I believe that however dire the situation, one should always look for ways to help.
However helpless one may be in the circumstances, awareness is essential. And awareness comes with involvement. And so with the disappearing buildings around the world, where one needs to be conscious of what once was.
Although I have been away from my home country for decades and have but few physical connections now, I can still remember what I grew up with. I remember with some degree of loss. Back then I had neither the opportunity nor the means to photograph the country’s historic sites: the temples, the monuments, the relics, and the very places where these are.

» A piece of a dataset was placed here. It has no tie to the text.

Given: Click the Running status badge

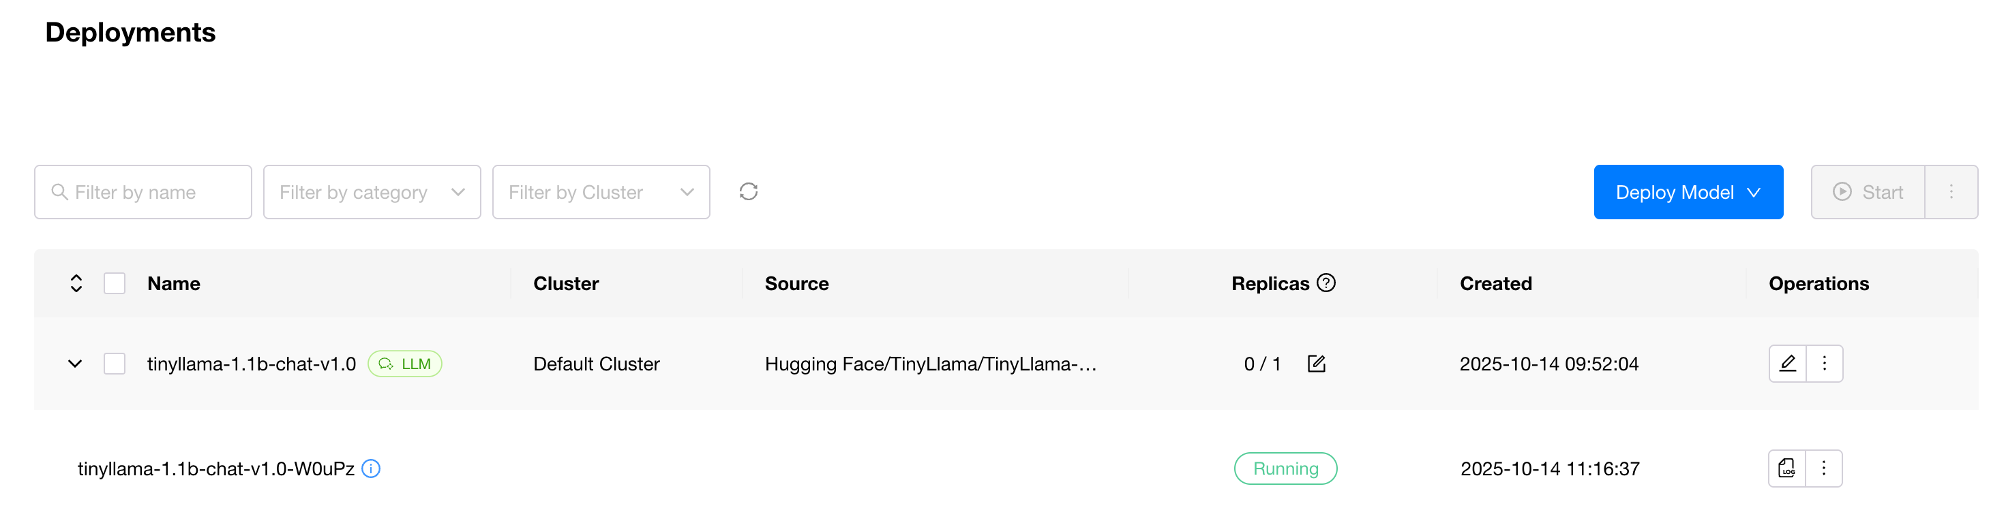Looking at the screenshot, I should (x=1285, y=469).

But now in Manitoba, whose history is nowhere near as long as my country’s, I could do something.
It was this experience, perhaps, and perhaps a subconscious desire to catch up with my past that motivates this project to record for posterity.
Please refer to my earlier blog to see how I believe it happened. Not as a conscious and determined effort but as a seeping into my consciousness.
I now had the means and the opportunity to do what I was not able to do as a kid: to record to my heart’s content whatever historical artifacts still remained. Indeed that is how my collection of photographs of places of worship in Manitoba came about. I have over 700 of them recorded on film.
As time went by I went looking for these vanishing buildings. At the time I had no guides, no directions. We had two copies of the Manitoba Road Map. The one copy in constant use was tattered and marked. The other was a spare, just in case.